Me Charles Wagner rejoint Fasken.
Me Charles Wagner, le fils du juge en chef de la Cour suprême du Canada Richard R. Wagner, tourne une nouvelle page dans sa carrière d’avocat en entrant chez Fasken.

Mais il n’est pas tout à fait en terrain inconnu puisqu’il y retrouve des visages familiers, comme il l’explique à Droit-inc.

«Je suis très heureux de mon arrivée chez Fasken. Je retrouve des anciens collègues d’ouvrage avec qui je travaillais chez Heenan Blaikie, donc ça a facilité l’intégration. C’est fort agréable de les retrouver.»

Après Heenan, Me Wagner a exercé chez Stikeman Elliott, puis il a rejoint les rangs de Langlois avocats, un cabinet où il a oeuvré pendant quatre ans et auquel il reste attaché : « Langlois, c’était une famille pour moi » souligne-t-il.

L’avenir

Fasken, dont il rejoint le groupe Travail, emploi et droits de la personne du bureau de Montréal, lui offre de nouvelles opportunités.

« C’est un choix dans une perspective d’avenir. C’est un cabinet full-service, qui touche à toutes les plateformes. J’avais certains clients qui demandaient une plateforme nationale, donc ça a été un plus » explique l’avocat.

Me Wagner va toucher à différents mandats : représentation devant les tribunaux civils ou administratifs, arbitre de griefs, conseiller stratégique auprès des employeurs en ressources humaines, formation chez les clients - par exemple sur la question du cannabis…

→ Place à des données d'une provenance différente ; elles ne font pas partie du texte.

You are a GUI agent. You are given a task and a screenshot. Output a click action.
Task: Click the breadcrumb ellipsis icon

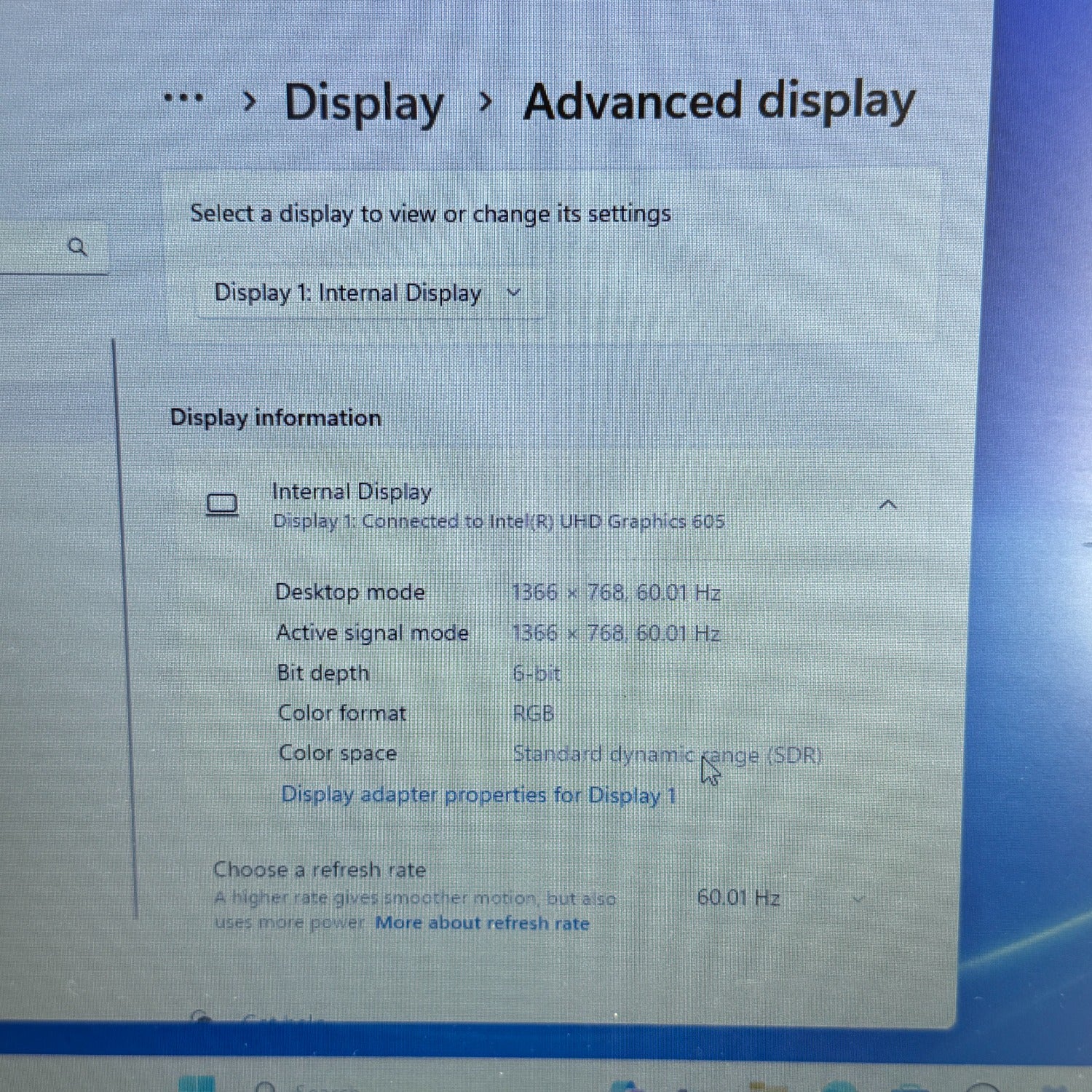click(183, 98)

« La représentation dans les tribunaux me plaît beaucoup, j’adore plaider, poursuit-il. J’adore aussi la proximité avec les clients, quand on leur donne des conseils stratégiques ou quand on les accompagne dans leurs décisions d’affaires » dit celui qui place le développement de sa clientèle en tête de liste de ses défis à venir.